Energy harnessing solution using a vertical axis wind turbine installed on the automotive rooftop.

Year : 2024 | Volume :11 | Issue : 03 | Page : –
By

Akshansh Yadav,

Piotr Prusinski,

Gangesh Singhal,

  1. Research Scholar Department of Aerospace, Indian Institute of Technology Kanpur, Uttar Pradesh India
  2. Research Scholar Department of Energy, Warsaw University of Technology Warsaw Poland
  3. Research Scholar Department of Energy and Power System, University Liverpool Liverpool England

Abstract

The transportation sector plays a major role in greenhouse gas emissions, prompting worldwide initiatives to mitigate its environmental effects. While the shift from internal combustion engines to electric vehicles is growing, it often merely shifts emissions rather than eliminating them, as fossil fuels continue to dominate energy production. A comprehensive solution requires universal access to renewable energy sources like wind, solar, and hydro power, which is currently impractical due to the large scale and low energy density of these plants.
This study proposes an innovative solution that advances current approaches by relying on renewable energy, operating independently of weather conditions, being compact and portable, and reducing emissions in real-time by conserving fuel or recharging batteries. This makes it applicable to both electric and fossil-fueled vehicles. The proof-of-concept design features a standard diesel bus equipped with a rooftop turbine box that harnesses wind energy generated during motion, converting it into electrical power. The scaled-down turbine design produces an average net power of 4.8 kW during bus journeys, sufficient to power bus accessories or charge the battery.

---

● **WRITTEN TASK A**
Rewrite the rooftop wind turbine text starting with "1. Research Scholar" and going on through "of these plants.", replacing "Research Scholar" with "Doctoral Candidate".
● **WRITTEN TASK B**
Please list every author named in the rooftop wind turbine text.
● **WRITTEN TASK C**
According to the rooftop wind turbine text, what average net power does the scaled-down turbine design produce during bus journeys?

● **EXTRACTED RECORDS**
---

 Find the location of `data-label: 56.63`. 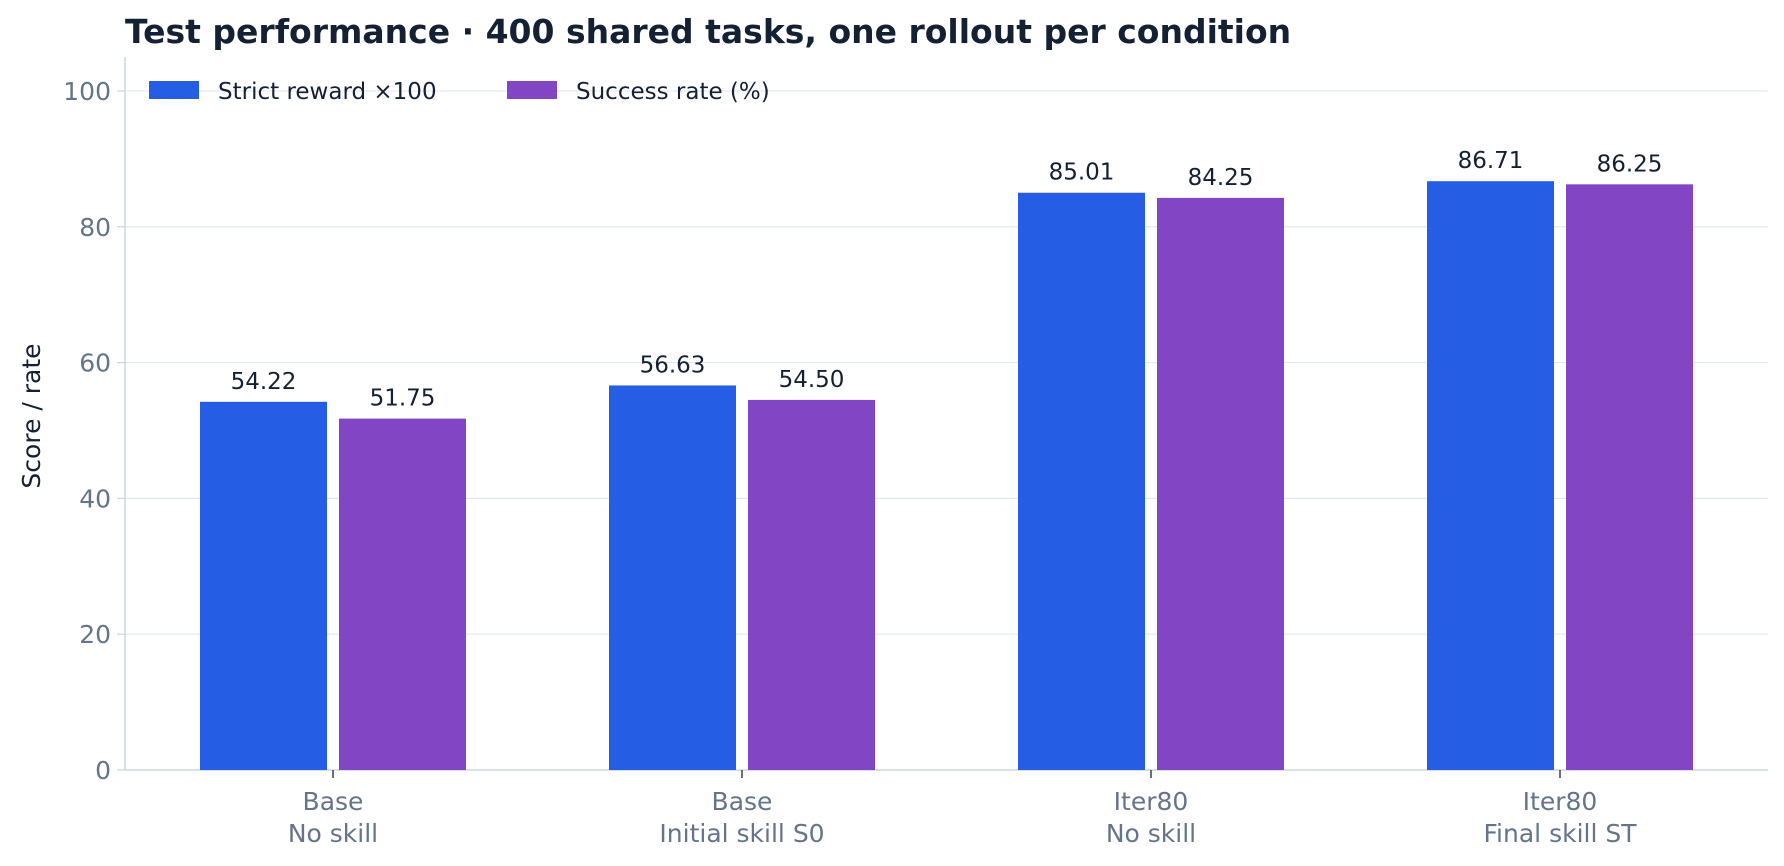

---

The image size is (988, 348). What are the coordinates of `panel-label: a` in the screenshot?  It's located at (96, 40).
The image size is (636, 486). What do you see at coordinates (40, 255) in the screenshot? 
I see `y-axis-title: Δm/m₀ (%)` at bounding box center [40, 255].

---

● **WORKED SOLUTION A**
1. Doctoral Candidate Department of Aerospace, Indian Institute of Technology Kanpur, Uttar Pradesh India
  2. Doctoral Candidate Department of Energy, Warsaw University of Technology Warsaw Poland
  3. Doctoral Candidate Department of Energy and Power System, University Liverpool Liverpool England

Abstract

The transportation sector plays a major role in greenhouse gas emissions, prompting worldwide initiatives to mitigate its environmental effects. While the shift from internal combustion engines to electric vehicles is growing, it often merely shifts emissions rather than eliminating them, as fossil fuels continue to dominate energy production. A comprehensive solution requires universal access to renewable energy sources like wind, solar, and hydro power, which is currently impractical due to the large scale and low energy density of these plants.

● **WORKED SOLUTION B**
Akshansh Yadav, Piotr Prusinski, Gangesh Singhal

● **WORKED SOLUTION C**
An average net power of 4.8 kW.